**Text**
Skechers store at Third Street Promenade in Santa Monica.

Skechers store at Third Street Promenade in Santa Monica. Photo by Ringo Chiu.

Skechers USA Inc. reported record sales in the third quarter thanks to the international market, spurring a two-year peak in its stock price.

The Manhattan Beach-based athletic and casual footwear company said last week its net sales increased by 16.2 percent to $1.09 billion in the third quarter compared to the same period a year earlier, while net income jumped 41.8 percent to $92.3 million.

The brand’s big gains ran counter to industry trends, with many long-established retailers in the midst of bankruptcies and declining sales.

Skechers stock rose more than 41 percent to close at $33.99 a share Oct. 20 on news of the results, a level it hadn’t reached since October 2015. Its market capitalization grew to $5.4 billion last week from $3.8 billion before the earnings report.

“The growth came across our three distribution channels … with double-digit increases in our company-owned Skechers retail business worldwide and our international subsidiary and joint venture businesses, as well as a single-digit increase in our international distributor and domestic wholesale businesses,” David Weinberg, chief operating officer, said in a statement.

**Data supplied**
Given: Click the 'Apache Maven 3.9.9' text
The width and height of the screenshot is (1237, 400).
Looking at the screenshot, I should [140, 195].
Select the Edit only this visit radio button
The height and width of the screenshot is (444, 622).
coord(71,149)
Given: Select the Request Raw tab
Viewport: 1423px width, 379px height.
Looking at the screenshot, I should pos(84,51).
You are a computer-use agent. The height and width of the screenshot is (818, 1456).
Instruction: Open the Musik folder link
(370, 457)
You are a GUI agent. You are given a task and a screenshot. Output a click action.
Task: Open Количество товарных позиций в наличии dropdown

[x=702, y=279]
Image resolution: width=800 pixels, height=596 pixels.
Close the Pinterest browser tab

**Check your understanding**
[1] Rewrite the stretch from "Skechers USA Inc." through "and declining sales." in the Skechers earnings article, changing "third quarter" to "July-to-September quarter".
[2] According to the Skechers earnings article, by what percentage did the company's net sales increase in the third quarter?
[3] List every dollar amount given in the Skechers earnings article.

**Answers for this exercise**
[1]
Skechers USA Inc. reported record sales in the July-to-September quarter thanks to the international market, spurring a two-year peak in its stock price.

The Manhattan Beach-based athletic and casual footwear company said last week its net sales increased by 16.2 percent to $1.09 billion in the July-to-September quarter compared to the same period a year earlier, while net income jumped 41.8 percent to $92.3 million.

The brand’s big gains ran counter to industry trends, with many long-established retailers in the midst of bankruptcies and declining sales.

[2] 16.2 percent

[3] $1.09 billion, $92.3 million, $33.99, $5.4 billion, $3.8 billion